NEWPORT BEACH -- I jumped to my feet on the big yellow foam board and

felt my stomach lurch in a rush of excitement as I took it down the line,

a dozen bobbing, cheering heads darting frantically out of the way.

Last week, I joined a surf camp sponsored by the city of Newport

Beach. It was a crash course in wave riding. Children who had never in

their lives surfed were shredding it up in a week’s time.

While I had started on the first day of surf camp as a strange adult

in their midst, I had quickly become a comrade -- just a bigger kid

trying as desperately as they were to catch and ride a wave.

That first day, when all we did was paddle around in the bay, was also

the first and last time my ability was superior to theirs.

By day two, when we first trudged into the ocean north of the Newport

Beach pier, known to locals as Blackie’s, I would have given anything to

have been a fearless youth.

I took one look at the three-foot face of a wave and said maybe this

wasn’t the place for me.

The instructor, Scott Morlan, glanced over at me and howled with

laughter, saying I had the biggest eyes he’d ever seen.

Meanwhile, 11-year-old Caroline Campbell had already caught her first

wave.

Well, if 8- to 11-year-olds could do this, by God, so could I.

And this was the wildest group of children imaginable.

First there was the “Lesson Crew” from Irvine. This was a gaggle of

girls -- friends and siblings -- who travel in a pack and take every

imaginable kind of lesson together. There was also another smaller group

of girls, who were impossible to differentiate from the Lesson Crew once

the chatter and frantic discussions began about who should have been

voted off the island on “Survivor.”

There were also a couple sets of brothers and sisters, including the

Buchanan brothers. The younger one, Max, had tried to surf on his body

board, he told me, and actually managed to stand on the thing.

For the first couple of days, Scott and his helpers, Tim and Dave,

would pull everyone into waves, making sure everyone could catch one and

pop up.

It also kept the girls in the action, who would otherwise just lay on

their boards chatting a mile a minute.

Now from day one, Morlan stressed how a surfer should never trust the

leash, the tether that attaches to the board and a surfer’s leg -- or

anyone else’s. So no one had a leash.

While the idea was to teach everyone to hold onto their boards, the

result was children frantically chasing down a rainbow of colored foam

boards.

Day three -- we were all supposed to be working on our turns. This

took us from successfully riding a wave toward shore, back to falling off

as we tried to turn the foam monsters.

Although I was totally obsessed with catching my own waves, I did

manage to take note of how great these guys were doing. It was both

impressive and hysterical at the same time.

There were these two tiny red-haired twins, Sara and Annie. They each

couldn’t have weighed more than 35 pounds soaking wet. When they caught a

wave it looked like they were standing on a barge.
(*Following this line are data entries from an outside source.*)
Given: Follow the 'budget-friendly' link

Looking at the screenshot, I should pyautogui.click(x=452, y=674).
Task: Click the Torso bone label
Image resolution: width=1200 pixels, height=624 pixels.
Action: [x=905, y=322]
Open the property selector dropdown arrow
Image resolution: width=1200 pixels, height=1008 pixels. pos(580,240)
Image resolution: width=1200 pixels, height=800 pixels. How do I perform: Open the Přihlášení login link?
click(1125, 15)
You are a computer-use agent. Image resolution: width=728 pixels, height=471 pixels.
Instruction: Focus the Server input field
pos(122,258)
By days three and four, my little buddies would greet me with

excitement. I realized I was “in” when they were asking me which wetsuit

or rash guard they should wear.

And truth be told, I was happy to see them every day, too. They were

lots of fun and probably the funniest friends I’d had in a long time.

Then on the fourth day everything changed.

Without thinking about what I was doing, I popped up on the yellow

beast, made a left and sped down the line.

I was no longer having fun -- I was hooked. Whatever this was, I

needed it.

Even thinking about that ride right now, I get a jittery rush of

excitement and crave that feeling.

While everyone was having a blast, by watching and talking to my

fellow surfers I could tell that some of them got it and some didn’t.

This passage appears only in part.